TV stations have mostly parked their satellite trucks and ENG vans in favor of mobile bi-directional wireless digital systems such as bonded cellular, wireless, and direct-to-modem wired internet connections. Is Starlink part of the future?
It seems nearly everyone in the industry is talking about 5G and 5G TV. We will save topic of 5G TV broadcasting for another time because it is experimental and there are no 5G TV phones on the consumer market, yet. On the other hand, 5G cellular service is exploding due to its faster peak data rate, lower edge latency and more spectral efficiency compared to 4G LTE. Nearly all internet data TV encoder and bonded cellular vendors offer 5G systems.
Not all 5G Communication Service Providers (CSPs) offer service levels that are the same. Some allow only fixed service that does not allow portability. Check for portability before you sign up for a new plan from any CSP. 5G hasn’t been rolled out in every small town, either. If, for example, you produce live high school sports feeds originating at various small town high schools, you’ll learn the venues where 5G is available and where it’s not. The lesson is to always bring your 4G LTE SIM cards for backup. Broadcast reliability often exceeds CSP reliability.
5G New Radio (5G NR) needs a larger network of smaller antennas to transmit and receive the higher frequency 5G radio waves. 5G NR operates in three frequency bands: Low, below 1 GHz; Mid, between 1GHz and 6GHz; and High, between 24GHz and 40GHz.

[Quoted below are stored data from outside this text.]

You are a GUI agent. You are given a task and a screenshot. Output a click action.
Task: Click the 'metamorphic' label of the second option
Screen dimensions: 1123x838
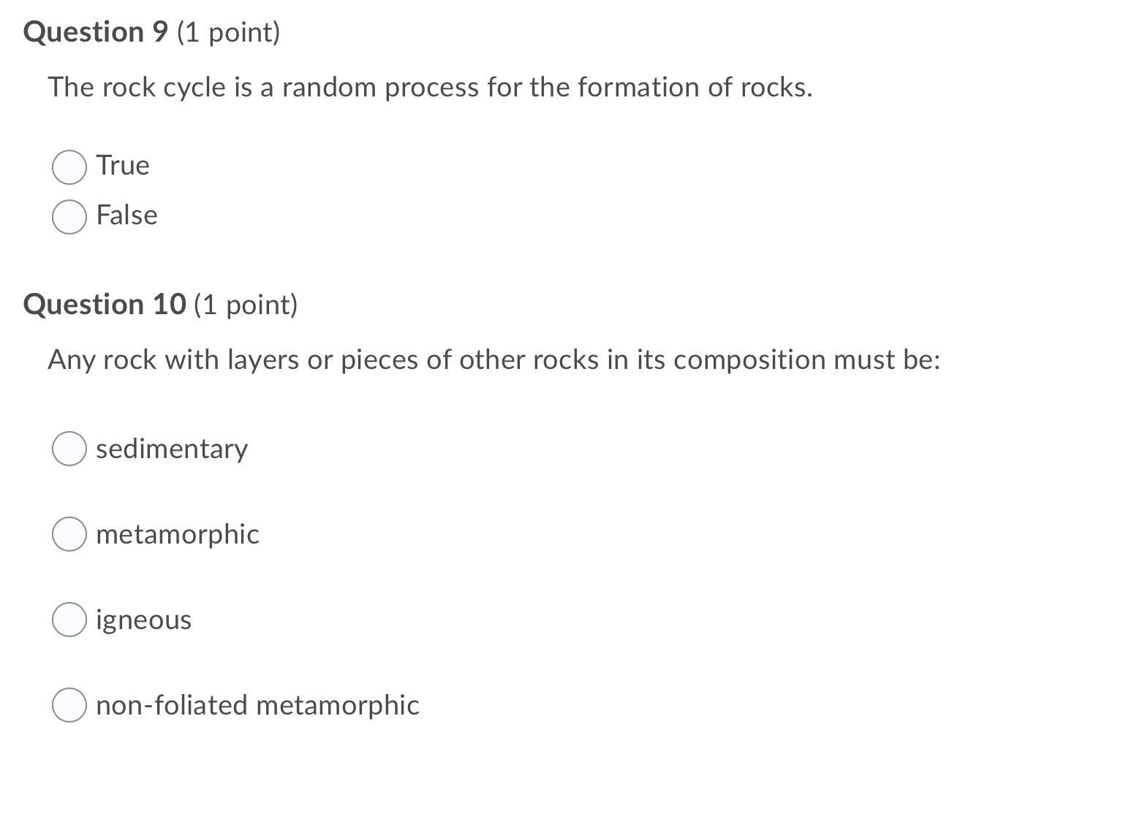click(178, 534)
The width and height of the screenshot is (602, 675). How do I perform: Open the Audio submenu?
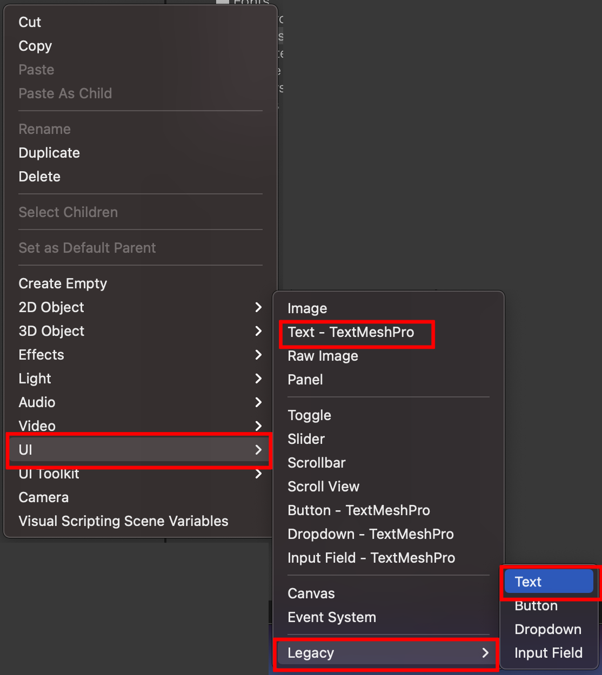pos(37,402)
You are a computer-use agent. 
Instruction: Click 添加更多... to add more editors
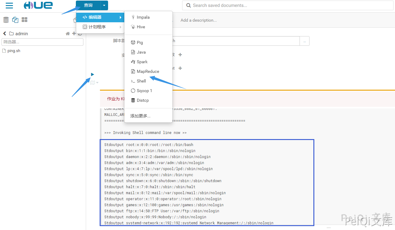click(x=140, y=116)
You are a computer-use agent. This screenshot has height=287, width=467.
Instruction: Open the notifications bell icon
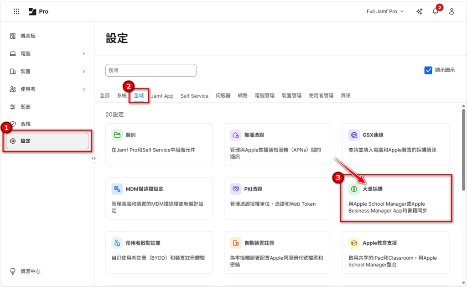coord(435,11)
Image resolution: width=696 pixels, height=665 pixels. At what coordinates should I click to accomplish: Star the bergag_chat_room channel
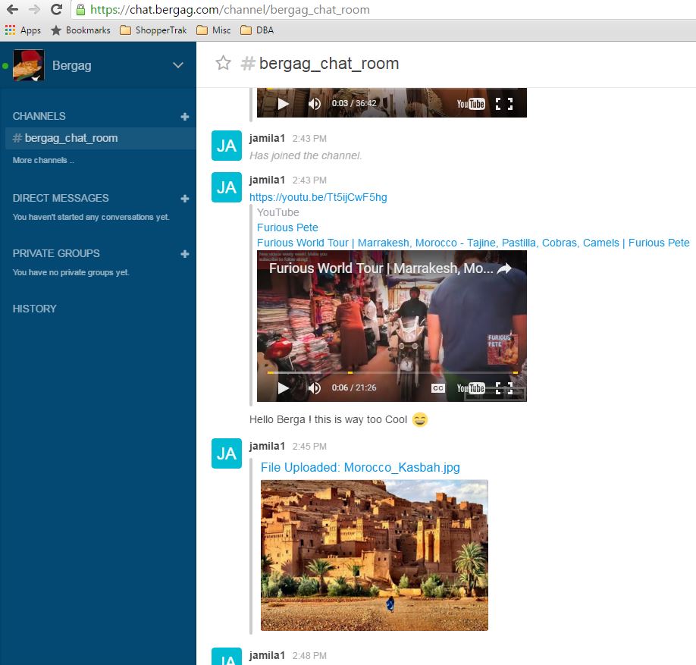[223, 63]
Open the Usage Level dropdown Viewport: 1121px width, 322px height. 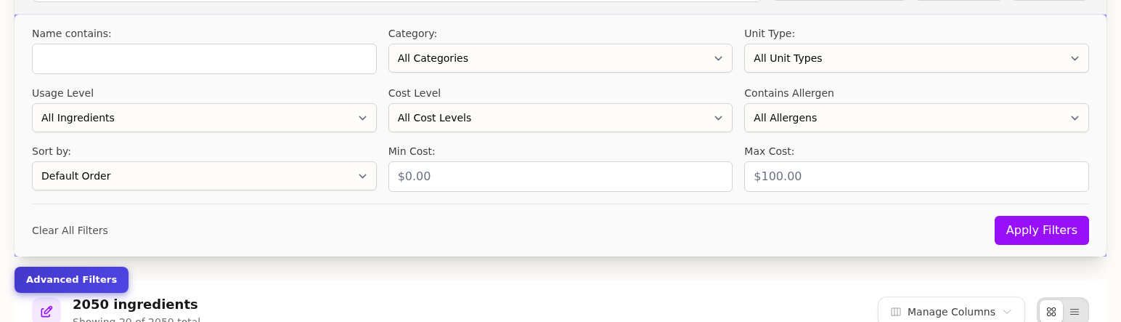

The Mid band is typically between 3.3GHz and 6GHz and includes the 3.3 to 3.8GHz band, which is the basis of many new 5G services and is sometimes called the ‘global backbone.’ A 150 MHz-wide band at 3.5 GHz (3550 to 3700 MHz), is unique to the US, doesn’t require a spectrum license, and is called Citizens Broadband Radio Service (CBRS). The High band is also called millimeter wave (mmWave) band. It doesn’t travel far but it supports bitrates of 10 Gbps or higher. This makes the mmWave band ideal for private networks, such as inside a sports stadium for wireless camera connections, and/or to broadcast 5G TV game coverage to the stadium crowd. The 26 GHz and/or 28 GHz millimeter wave bands have the most international support.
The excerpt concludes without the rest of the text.